Rob Kornahrens is in the roofing business, but it’s the bricks — his 400 employees — that keep Advanced Roofing Inc. standing strong.
To make sure he hires staff that can uphold his company’s 26-year reputation, Kornahrens approaches the hiring process with keenness and intensity. The founder, president and CEO starts with behavioral profiling, and after people are hired, he keeps them on track through a rigorous annual review process.
After all, how do you grow a company you started with a $15,000 loan from your father in 1983 to the No. 6 roofing contractor in the nation in 2007, according to an industry magazine?

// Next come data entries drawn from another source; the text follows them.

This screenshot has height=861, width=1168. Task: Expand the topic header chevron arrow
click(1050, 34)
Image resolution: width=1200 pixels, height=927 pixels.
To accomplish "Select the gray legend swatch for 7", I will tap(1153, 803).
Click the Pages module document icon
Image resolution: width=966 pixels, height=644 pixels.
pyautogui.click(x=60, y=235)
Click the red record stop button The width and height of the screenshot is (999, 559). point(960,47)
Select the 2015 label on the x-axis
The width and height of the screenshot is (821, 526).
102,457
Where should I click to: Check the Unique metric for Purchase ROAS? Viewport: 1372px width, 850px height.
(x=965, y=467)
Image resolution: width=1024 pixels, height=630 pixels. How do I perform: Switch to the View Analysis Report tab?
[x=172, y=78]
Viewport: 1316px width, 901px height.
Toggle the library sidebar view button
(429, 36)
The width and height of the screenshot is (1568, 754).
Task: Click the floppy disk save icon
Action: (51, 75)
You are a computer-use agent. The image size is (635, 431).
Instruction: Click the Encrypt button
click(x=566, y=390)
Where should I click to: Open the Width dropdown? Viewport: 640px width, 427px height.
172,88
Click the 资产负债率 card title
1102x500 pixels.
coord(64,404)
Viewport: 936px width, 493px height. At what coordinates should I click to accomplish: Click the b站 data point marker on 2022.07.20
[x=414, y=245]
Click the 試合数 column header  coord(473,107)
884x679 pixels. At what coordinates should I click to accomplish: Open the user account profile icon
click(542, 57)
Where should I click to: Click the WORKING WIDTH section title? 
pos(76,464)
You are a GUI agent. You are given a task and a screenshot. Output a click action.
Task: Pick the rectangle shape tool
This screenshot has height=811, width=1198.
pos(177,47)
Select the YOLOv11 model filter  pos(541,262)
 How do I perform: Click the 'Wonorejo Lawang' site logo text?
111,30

“You do it through people, through processes, through culture,” Kornahrens, whose company posted 2007 revenue of $75 million.
Smart Business spoke with Kornahrens about how to hire employees who will meet and keep the standard you’ve set for your company.
Separate hires from their personal lives. Obviously, you’ve got to start with resume selection. I
generally look for stability in a person’s life. I know some people get into bad situations, but if I’ve got a resume with five jobs in seven years, it doesn’t go to the top of the pile. I look at resumes for stability.
I appreciate honesty. I’ve had people be honest with me, ‘Hey, I was going through a divorce and this is what happened.’ Something happened in their personal life, something bad, and they had to move on, and they get it straightened out. Things happen to people, and you’ve got to be open-minded and fair with people.
Don’t have a direct manager make the hire. I rely heavily on the interview process, bringing in a couple people to interview. We generally use the manager-once-removed philosophy, which is, if you need to hire somebody for a position, it should be the manager that’s one up. If you allow the manager to do the hiring, in some cases, they’ll overlook somebody that’s better than them.
If we’re hiring a person to be a business development person, I’ll get involved in that rather than just having my head business development guy do the interview himself. Not that I don’t trust the guy, but you want somebody that’s over the person doing the hiring so you’ll get a better hire.
Sometimes they feel threatened if somebody really good comes across in front of them. People have a tendency to fear for their jobs a little bit.